- **Exercise brief**
Give these records again with every "Where should I click to" switched to "Where do I click to", leaving everything else unchanged.

- **Records supplied**

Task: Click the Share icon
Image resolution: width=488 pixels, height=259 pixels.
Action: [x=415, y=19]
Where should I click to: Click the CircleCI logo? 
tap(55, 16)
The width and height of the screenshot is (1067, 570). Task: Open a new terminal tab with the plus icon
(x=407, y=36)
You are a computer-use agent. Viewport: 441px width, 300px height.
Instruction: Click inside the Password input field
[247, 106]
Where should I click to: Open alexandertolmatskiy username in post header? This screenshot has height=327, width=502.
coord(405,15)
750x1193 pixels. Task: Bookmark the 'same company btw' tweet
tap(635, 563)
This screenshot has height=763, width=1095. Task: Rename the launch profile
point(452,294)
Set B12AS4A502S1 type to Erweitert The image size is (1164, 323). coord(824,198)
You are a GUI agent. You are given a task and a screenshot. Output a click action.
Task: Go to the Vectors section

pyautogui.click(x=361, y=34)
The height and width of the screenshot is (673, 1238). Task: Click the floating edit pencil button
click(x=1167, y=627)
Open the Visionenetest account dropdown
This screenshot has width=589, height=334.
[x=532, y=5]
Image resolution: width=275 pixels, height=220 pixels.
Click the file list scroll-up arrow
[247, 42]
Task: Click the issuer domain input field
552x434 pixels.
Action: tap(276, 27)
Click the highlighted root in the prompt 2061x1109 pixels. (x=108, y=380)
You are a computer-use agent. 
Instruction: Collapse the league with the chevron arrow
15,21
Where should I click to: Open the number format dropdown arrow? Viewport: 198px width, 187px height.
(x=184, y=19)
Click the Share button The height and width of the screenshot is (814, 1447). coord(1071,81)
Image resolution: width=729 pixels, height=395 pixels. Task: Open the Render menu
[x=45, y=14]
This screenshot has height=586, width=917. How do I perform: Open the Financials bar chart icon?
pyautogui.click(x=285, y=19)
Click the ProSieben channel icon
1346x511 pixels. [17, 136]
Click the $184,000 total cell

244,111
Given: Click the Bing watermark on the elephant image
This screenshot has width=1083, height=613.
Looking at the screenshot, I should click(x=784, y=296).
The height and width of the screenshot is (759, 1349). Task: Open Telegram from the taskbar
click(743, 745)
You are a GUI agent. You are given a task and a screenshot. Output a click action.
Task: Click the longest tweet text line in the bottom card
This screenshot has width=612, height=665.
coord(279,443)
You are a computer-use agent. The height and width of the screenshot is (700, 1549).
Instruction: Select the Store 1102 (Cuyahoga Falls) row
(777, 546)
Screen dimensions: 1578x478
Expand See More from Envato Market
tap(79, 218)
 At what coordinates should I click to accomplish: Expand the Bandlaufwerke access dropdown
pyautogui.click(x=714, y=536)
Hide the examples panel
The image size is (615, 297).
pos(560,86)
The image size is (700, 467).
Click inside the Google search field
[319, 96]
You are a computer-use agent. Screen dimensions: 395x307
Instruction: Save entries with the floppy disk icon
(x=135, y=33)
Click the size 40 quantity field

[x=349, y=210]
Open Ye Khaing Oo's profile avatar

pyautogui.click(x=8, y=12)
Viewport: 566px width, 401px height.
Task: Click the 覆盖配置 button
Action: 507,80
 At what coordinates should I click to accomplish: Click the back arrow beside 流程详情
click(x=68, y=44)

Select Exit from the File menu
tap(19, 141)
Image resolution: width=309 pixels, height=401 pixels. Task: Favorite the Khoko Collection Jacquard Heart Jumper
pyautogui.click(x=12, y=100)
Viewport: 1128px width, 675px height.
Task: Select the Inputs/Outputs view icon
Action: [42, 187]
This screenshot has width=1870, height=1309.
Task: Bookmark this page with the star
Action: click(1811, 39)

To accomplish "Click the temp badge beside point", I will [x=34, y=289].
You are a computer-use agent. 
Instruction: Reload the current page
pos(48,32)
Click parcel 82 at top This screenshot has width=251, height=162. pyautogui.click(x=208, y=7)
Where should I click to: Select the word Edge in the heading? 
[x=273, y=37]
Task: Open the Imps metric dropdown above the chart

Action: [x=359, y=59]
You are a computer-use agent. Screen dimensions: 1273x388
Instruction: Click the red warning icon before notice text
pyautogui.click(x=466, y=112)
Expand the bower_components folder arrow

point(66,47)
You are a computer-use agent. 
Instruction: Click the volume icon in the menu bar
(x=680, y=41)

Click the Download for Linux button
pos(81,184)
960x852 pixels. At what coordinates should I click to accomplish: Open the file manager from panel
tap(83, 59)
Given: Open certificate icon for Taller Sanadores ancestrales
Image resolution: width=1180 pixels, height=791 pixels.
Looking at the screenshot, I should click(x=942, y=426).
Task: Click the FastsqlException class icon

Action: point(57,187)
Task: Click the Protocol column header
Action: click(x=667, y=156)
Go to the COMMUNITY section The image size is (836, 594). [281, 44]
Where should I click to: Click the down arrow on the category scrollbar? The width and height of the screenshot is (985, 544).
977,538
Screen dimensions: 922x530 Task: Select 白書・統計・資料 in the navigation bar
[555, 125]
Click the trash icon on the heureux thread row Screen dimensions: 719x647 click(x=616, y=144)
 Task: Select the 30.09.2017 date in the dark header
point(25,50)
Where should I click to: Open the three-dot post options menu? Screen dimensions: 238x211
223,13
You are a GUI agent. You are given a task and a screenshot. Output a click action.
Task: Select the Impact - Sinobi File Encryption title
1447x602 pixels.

- **Correct result**
Task: Click the Share icon
Image resolution: width=488 pixels, height=259 pixels.
Action: [x=415, y=19]
Where do I click to: Click the CircleCI logo? 
tap(55, 16)
The width and height of the screenshot is (1067, 570). Task: Open a new terminal tab with the plus icon
(x=407, y=36)
You are a computer-use agent. Viewport: 441px width, 300px height.
Instruction: Click inside the Password input field
[247, 106]
Where do I click to: Open alexandertolmatskiy username in post header? This screenshot has height=327, width=502.
coord(405,15)
750x1193 pixels. Task: Bookmark the 'same company btw' tweet
tap(635, 563)
This screenshot has height=763, width=1095. Task: Rename the launch profile
point(452,294)
Set B12AS4A502S1 type to Erweitert The image size is (1164, 323). coord(824,198)
You are a GUI agent. You are given a task and a screenshot. Output a click action.
Task: Go to the Vectors section

pyautogui.click(x=361, y=34)
The height and width of the screenshot is (673, 1238). Task: Click the floating edit pencil button
click(x=1167, y=627)
Open the Visionenetest account dropdown
This screenshot has width=589, height=334.
[x=532, y=5]
Image resolution: width=275 pixels, height=220 pixels.
Click the file list scroll-up arrow
[247, 42]
Task: Click the issuer domain input field
552x434 pixels.
Action: tap(276, 27)
Click the highlighted root in the prompt 2061x1109 pixels. (x=108, y=380)
You are a computer-use agent. 
Instruction: Collapse the league with the chevron arrow
15,21
Where do I click to: Open the number format dropdown arrow? Viewport: 198px width, 187px height.
(x=184, y=19)
Click the Share button The height and width of the screenshot is (814, 1447). coord(1071,81)
Image resolution: width=729 pixels, height=395 pixels. Task: Open the Render menu
[x=45, y=14]
This screenshot has height=586, width=917. How do I perform: Open the Financials bar chart icon?
pyautogui.click(x=285, y=19)
Click the ProSieben channel icon
1346x511 pixels. [17, 136]
Click the $184,000 total cell

244,111
Given: Click the Bing watermark on the elephant image
This screenshot has width=1083, height=613.
Looking at the screenshot, I should click(x=784, y=296).
The height and width of the screenshot is (759, 1349). Task: Open Telegram from the taskbar
click(743, 745)
You are a GUI agent. You are given a task and a screenshot. Output a click action.
Task: Click the longest tweet text line in the bottom card
This screenshot has width=612, height=665.
coord(279,443)
You are a computer-use agent. The height and width of the screenshot is (700, 1549).
Instruction: Select the Store 1102 (Cuyahoga Falls) row
(777, 546)
Screen dimensions: 1578x478
Expand See More from Envato Market
tap(79, 218)
 At what coordinates should I click to accomplish: Expand the Bandlaufwerke access dropdown
pyautogui.click(x=714, y=536)
Hide the examples panel
The image size is (615, 297).
pos(560,86)
The image size is (700, 467).
Click inside the Google search field
[319, 96]
You are a computer-use agent. Screen dimensions: 395x307
Instruction: Save entries with the floppy disk icon
(x=135, y=33)
Click the size 40 quantity field

[x=349, y=210]
Open Ye Khaing Oo's profile avatar

pyautogui.click(x=8, y=12)
Viewport: 566px width, 401px height.
Task: Click the 覆盖配置 button
Action: 507,80
 At what coordinates should I click to accomplish: Click the back arrow beside 流程详情
click(x=68, y=44)

Select Exit from the File menu
tap(19, 141)
Image resolution: width=309 pixels, height=401 pixels. Task: Favorite the Khoko Collection Jacquard Heart Jumper
pyautogui.click(x=12, y=100)
Viewport: 1128px width, 675px height.
Task: Select the Inputs/Outputs view icon
Action: [42, 187]
This screenshot has width=1870, height=1309.
Task: Bookmark this page with the star
Action: click(1811, 39)

To accomplish "Click the temp badge beside point", I will [x=34, y=289].
You are a computer-use agent. 
Instruction: Reload the current page
pos(48,32)
Click parcel 82 at top This screenshot has width=251, height=162. pyautogui.click(x=208, y=7)
Where do I click to: Select the word Edge in the heading? 
[x=273, y=37]
Task: Open the Imps metric dropdown above the chart

Action: [x=359, y=59]
You are a computer-use agent. Screen dimensions: 1273x388
Instruction: Click the red warning icon before notice text
pyautogui.click(x=466, y=112)
Expand the bower_components folder arrow

point(66,47)
You are a computer-use agent. 
Instruction: Click the volume icon in the menu bar
(x=680, y=41)

Click the Download for Linux button
pos(81,184)
960x852 pixels. At what coordinates should I click to accomplish: Open the file manager from panel
tap(83, 59)
Given: Open certificate icon for Taller Sanadores ancestrales
Image resolution: width=1180 pixels, height=791 pixels.
Looking at the screenshot, I should click(x=942, y=426).
Task: Click the FastsqlException class icon

Action: point(57,187)
Task: Click the Protocol column header
Action: click(x=667, y=156)
Go to the COMMUNITY section The image size is (836, 594). [281, 44]
Where do I click to: Click the down arrow on the category scrollbar? The width and height of the screenshot is (985, 544).
977,538
Screen dimensions: 922x530 Task: Select 白書・統計・資料 in the navigation bar
[555, 125]
Click the trash icon on the heureux thread row Screen dimensions: 719x647 click(x=616, y=144)
 Task: Select the 30.09.2017 date in the dark header
point(25,50)
Where do I click to: Open the three-dot post options menu? Screen dimensions: 238x211
223,13
You are a GUI agent. You are given a task and a screenshot. Output a click action.
Task: Select the Impact - Sinobi File Encryption title
1447x602 pixels.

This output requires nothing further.